Connect with other Mumsnetters here for step-parenting advice and support.

15 year old stepdaughter united with her Mum and my mil and causing problems

14 replies

Mummytobe33 · 13/04/2019 21:46

Hello, I feel like I’m in a difficult situation because my SD came over to our home and spoke to my husband saying “She’s ruined our relationship Dad”. My husband said “No you would have felt the same about anyone I married” and she then said “No I hate her personality she’s just really childish”.

My stepdaughter was 11 when we got married and stayed with us every weekend. We lived in my flat and my husband sold his house. I made a lovely bedroom for her and things were going well when she stayed.

When our son was born about a year and a bit later I found myself being the one saying “Please don’t carry your baby brother round the flat at night speed”, “I’d prefer it if you didn’t ignore me in the house”- she started talking about me in third person and it was as if she was blanking me. My husband pretended not to see so I looked like the mean one when in fact I was just saying let’s be respectful and safe.

PROBLEM
Copy out the forum post, starting with "Hello, I feel" and ending after "when she stayed.", and change "lovely" to "beautiful".

DATA SHOWN

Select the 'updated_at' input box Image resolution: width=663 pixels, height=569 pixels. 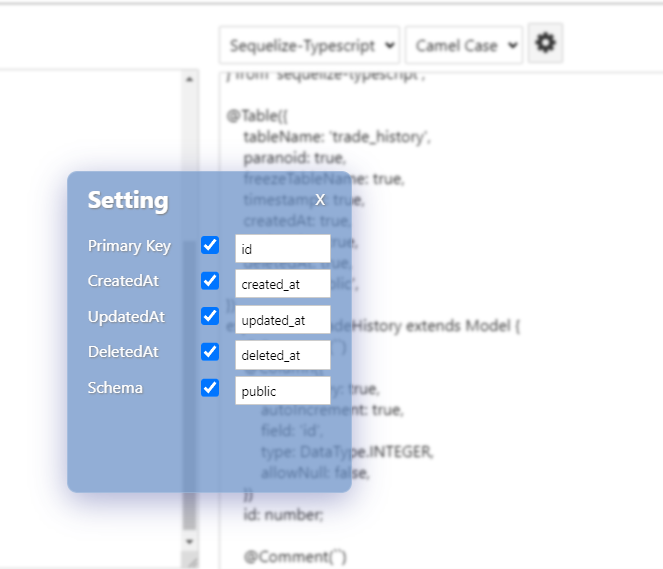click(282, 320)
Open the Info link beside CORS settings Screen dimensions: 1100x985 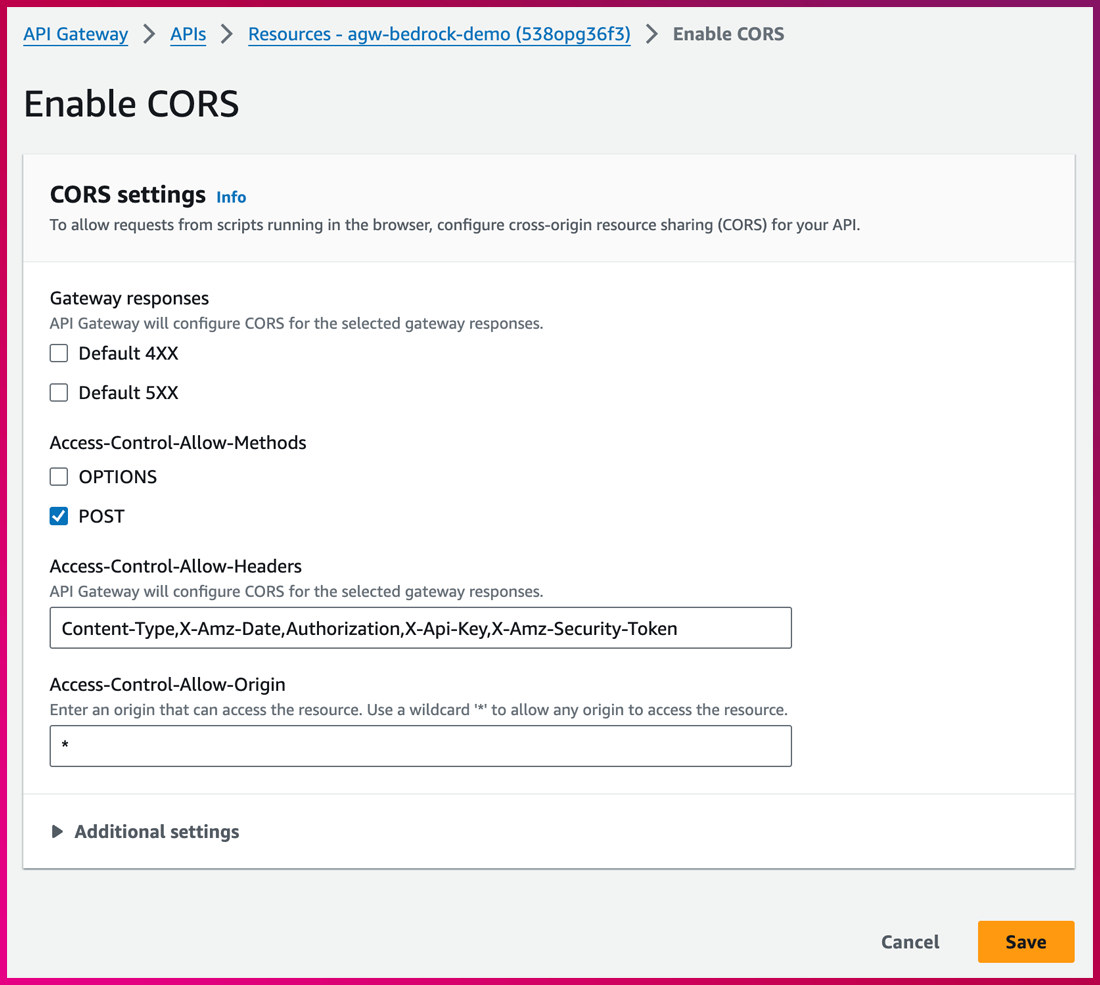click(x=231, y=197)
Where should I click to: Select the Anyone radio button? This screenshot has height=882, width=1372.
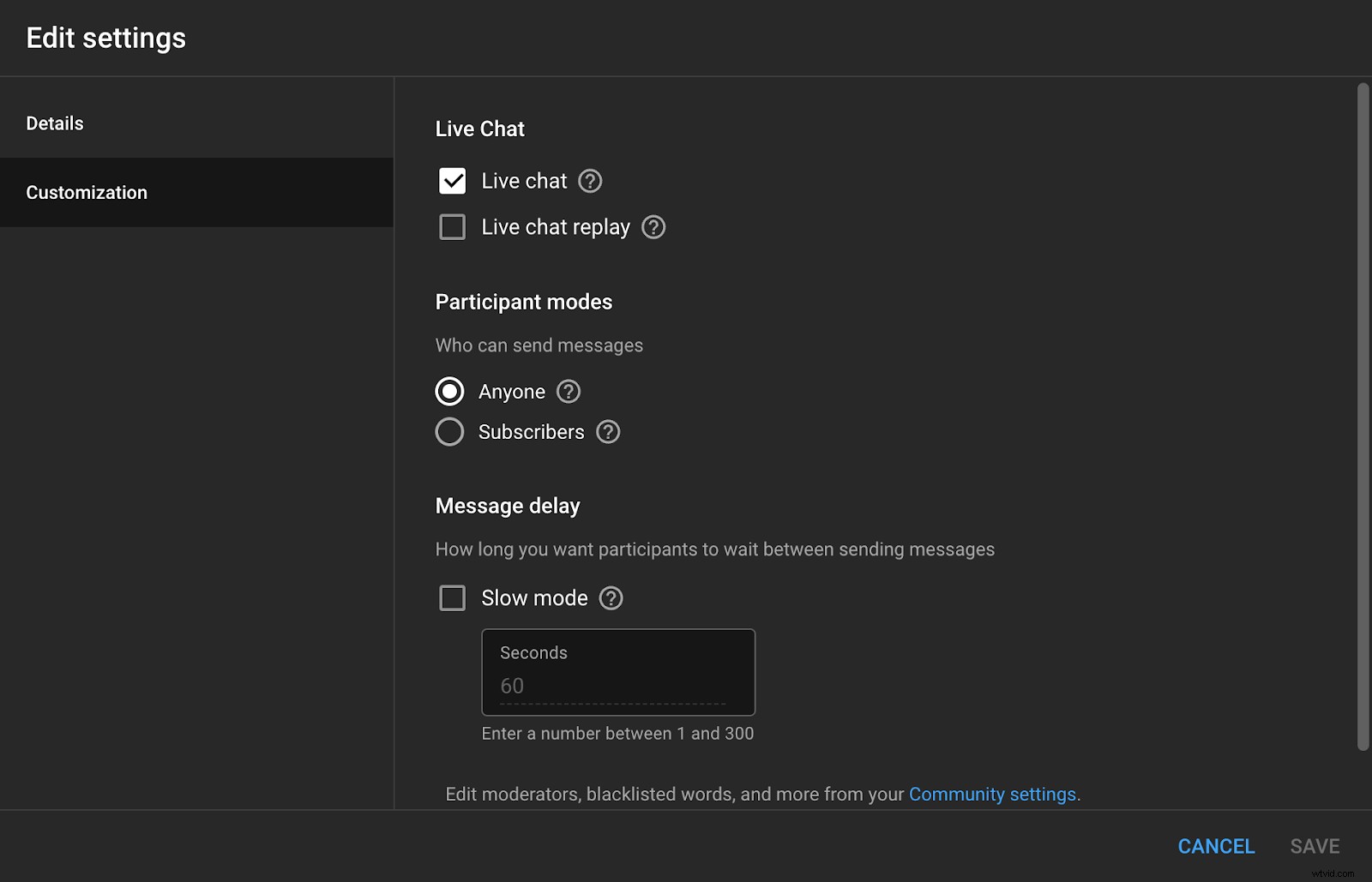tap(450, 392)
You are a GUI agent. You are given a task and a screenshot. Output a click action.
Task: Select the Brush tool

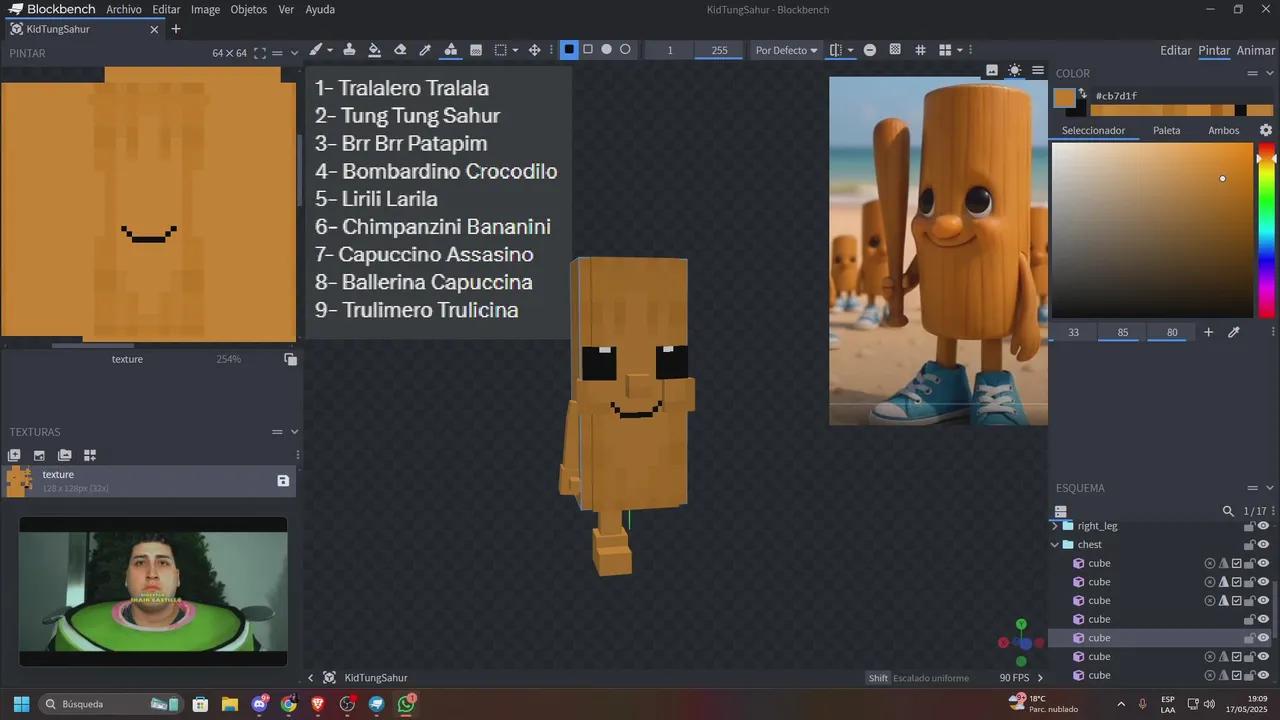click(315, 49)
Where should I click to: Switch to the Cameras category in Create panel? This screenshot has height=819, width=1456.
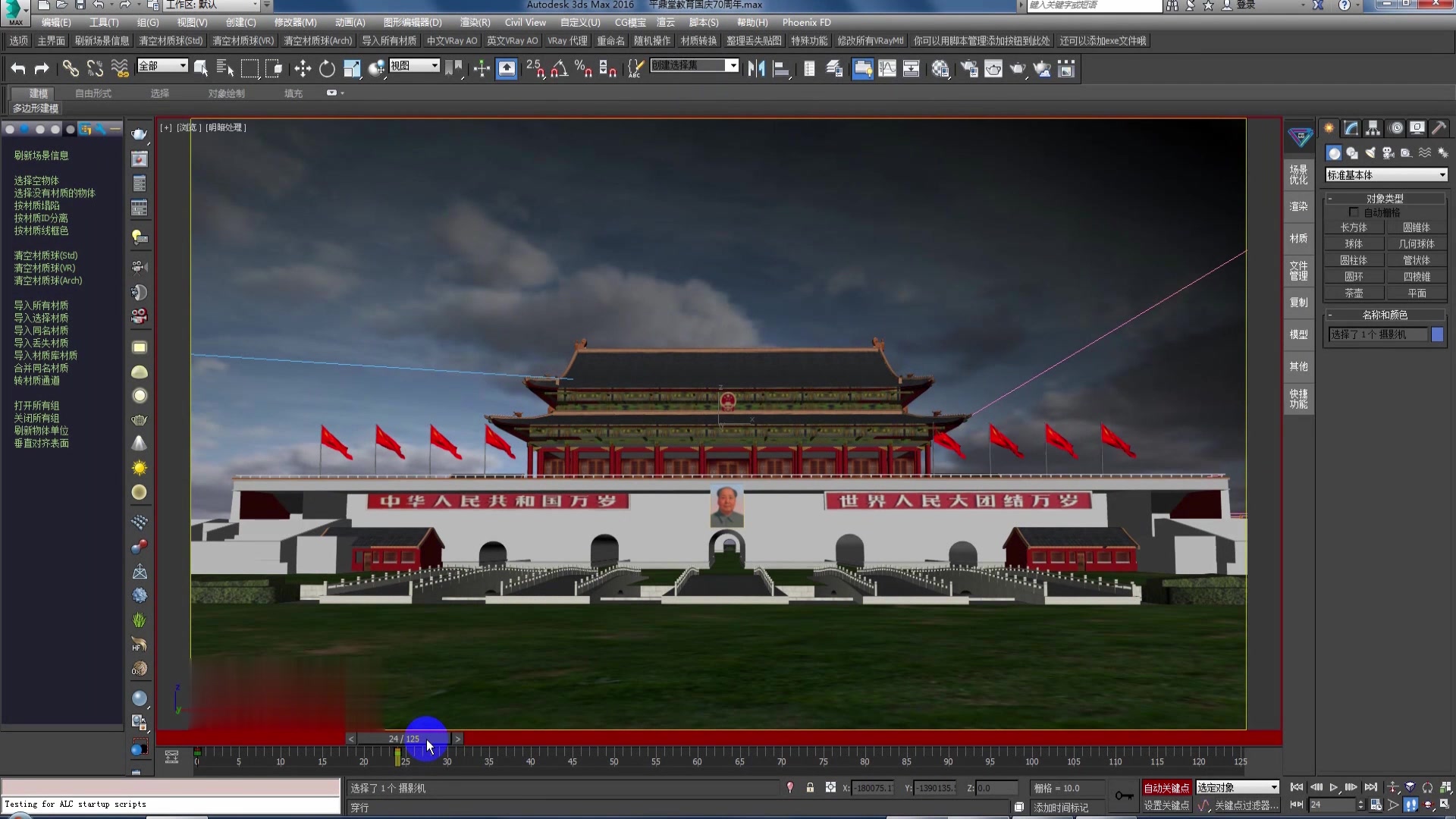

EXERCISE SOLUTION
Hello, I feel like I’m in a difficult situation because my SD came over to our home and spoke to my husband saying “She’s ruined our relationship Dad”. My husband said “No you would have felt the same about anyone I married” and she then said “No I hate her personality she’s just really childish”.

My stepdaughter was 11 when we got married and stayed with us every weekend. We lived in my flat and my husband sold his house. I made a beautiful bedroom for her and things were going well when she stayed.